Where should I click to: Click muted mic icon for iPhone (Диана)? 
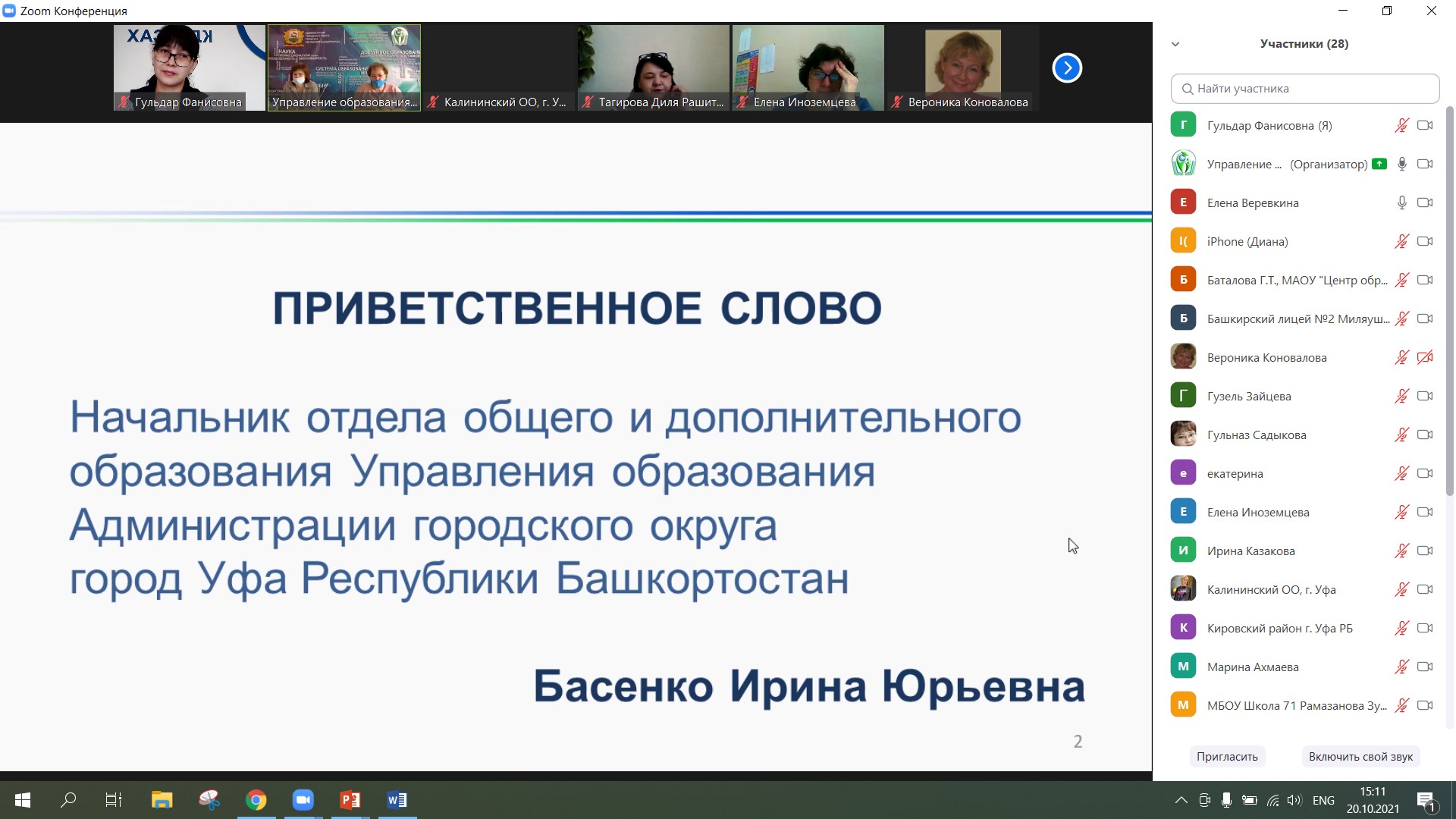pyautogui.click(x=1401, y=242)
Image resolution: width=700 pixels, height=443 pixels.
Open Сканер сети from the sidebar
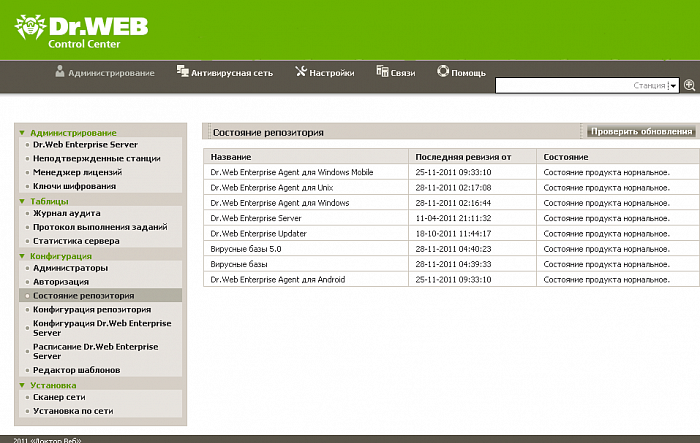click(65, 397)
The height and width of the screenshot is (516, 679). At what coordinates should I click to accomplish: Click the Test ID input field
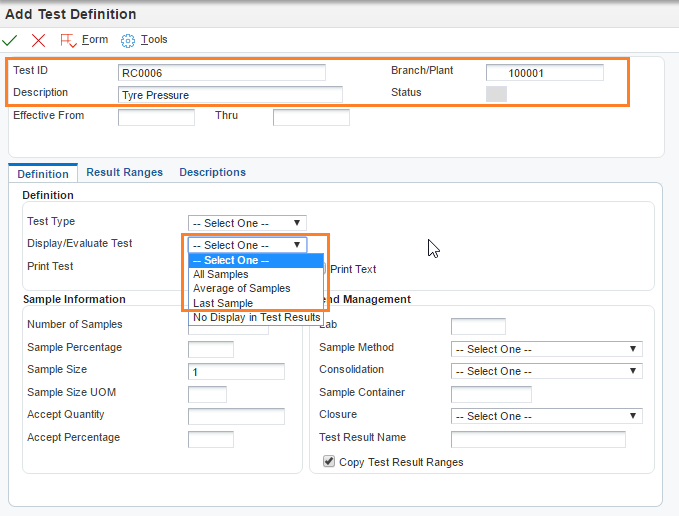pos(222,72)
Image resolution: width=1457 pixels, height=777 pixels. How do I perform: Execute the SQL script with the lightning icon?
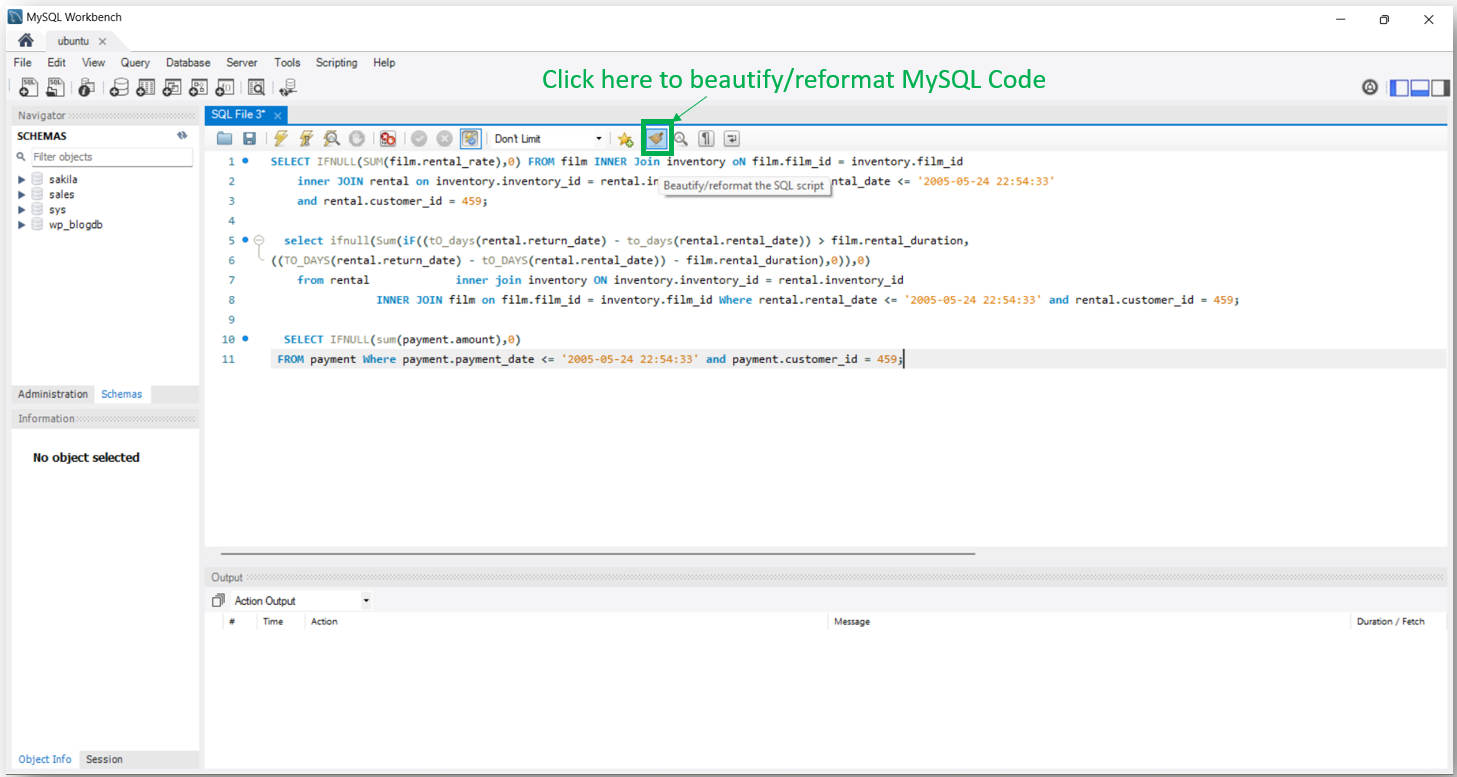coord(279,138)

───

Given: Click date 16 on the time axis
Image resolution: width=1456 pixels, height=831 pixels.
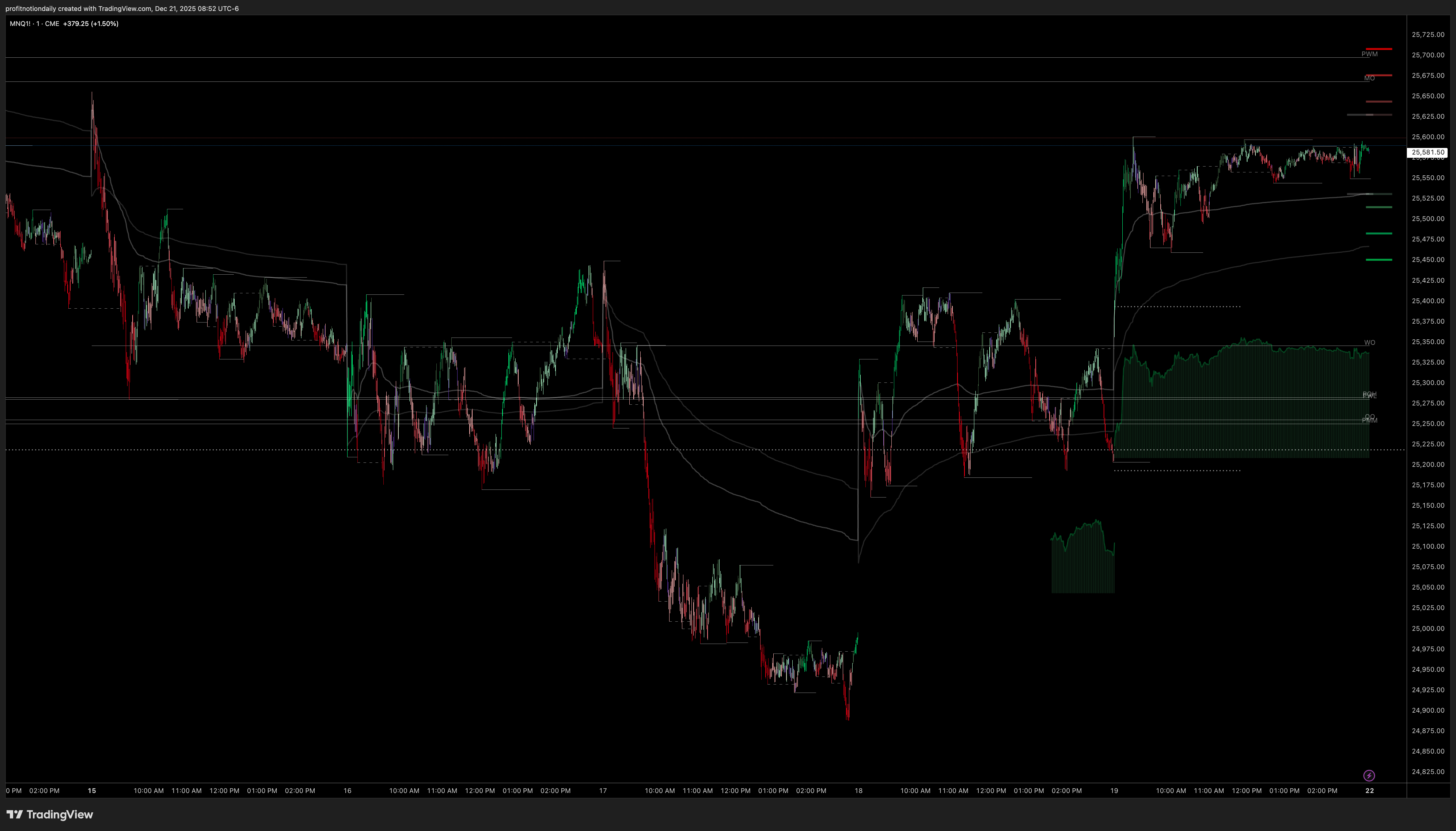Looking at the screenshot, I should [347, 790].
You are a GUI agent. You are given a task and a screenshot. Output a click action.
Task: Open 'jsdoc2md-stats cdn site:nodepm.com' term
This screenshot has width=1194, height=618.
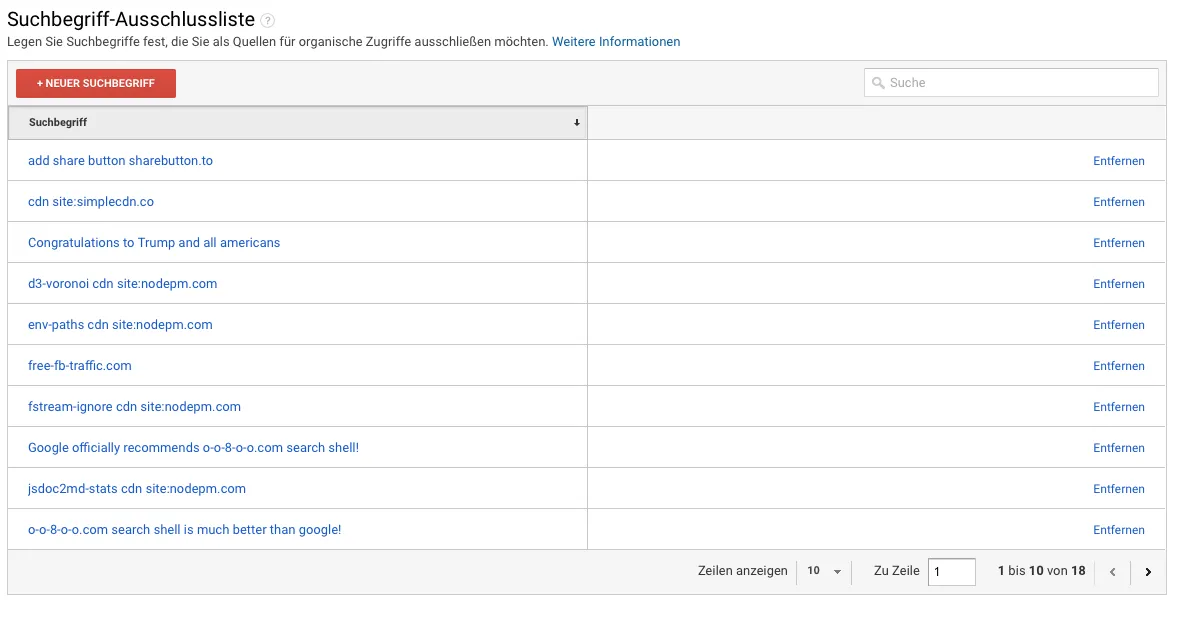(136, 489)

───

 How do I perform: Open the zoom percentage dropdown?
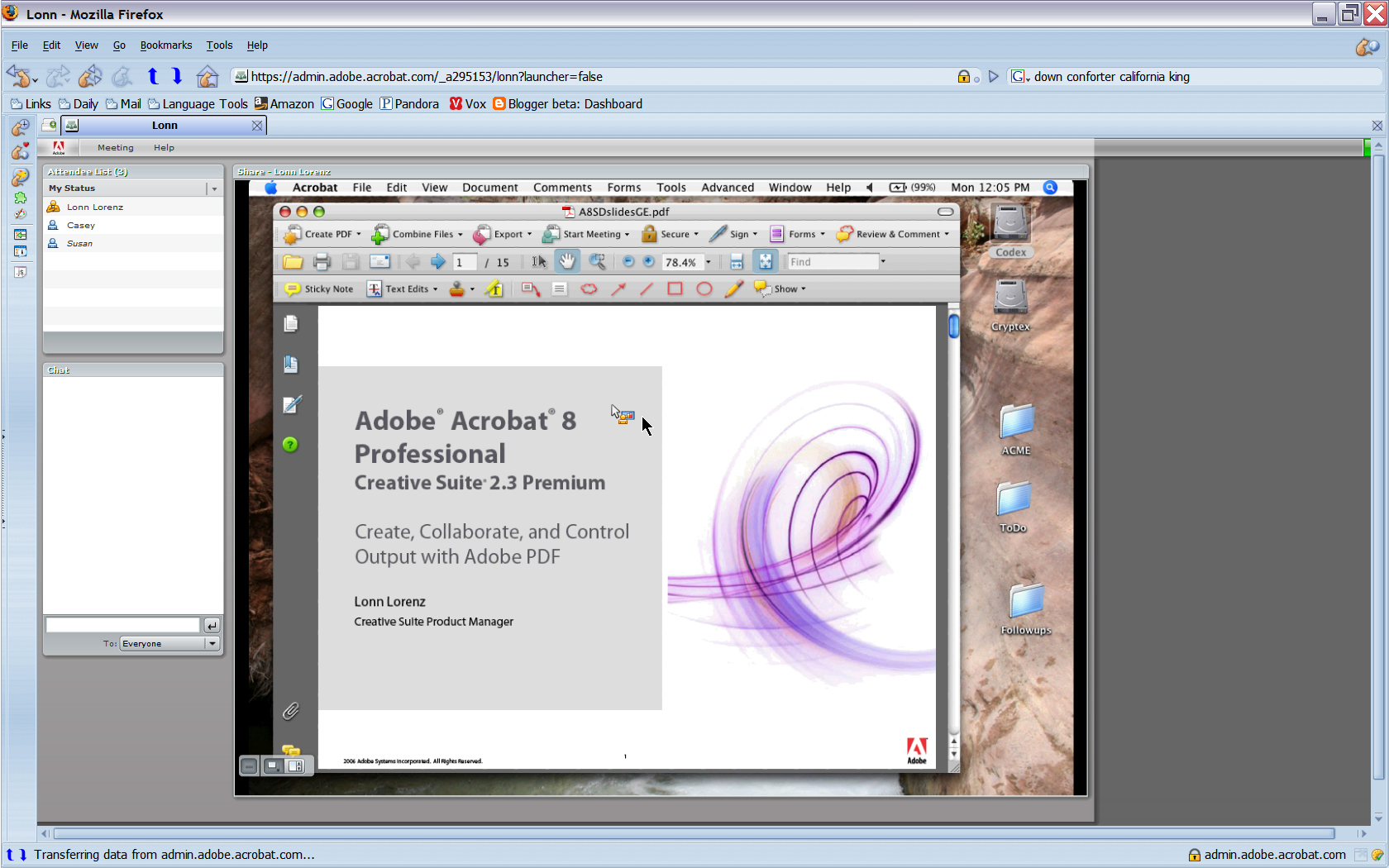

───

» Directions: Rewrite the data as a numbered list, starting at the line that contains "Where should I" and ending at the line that contains "coord(279,138)". Omit blank lines and leave out the pictures.

» Response for this exercise:
1. Where should I click to: Click muted mic icon for iPhone (Диана)? 
2. pyautogui.click(x=1401, y=242)
3. Image resolution: width=700 pixels, height=443 pixels.
4. Open Сканер сети from the sidebar
5. click(65, 397)
6. The height and width of the screenshot is (516, 679). At what coordinates should I click to accomplish: Click the Test ID input field
7. pos(222,72)
8. Image resolution: width=1457 pixels, height=777 pixels. How do I perform: Execute the SQL script with the lightning icon?
9. coord(279,138)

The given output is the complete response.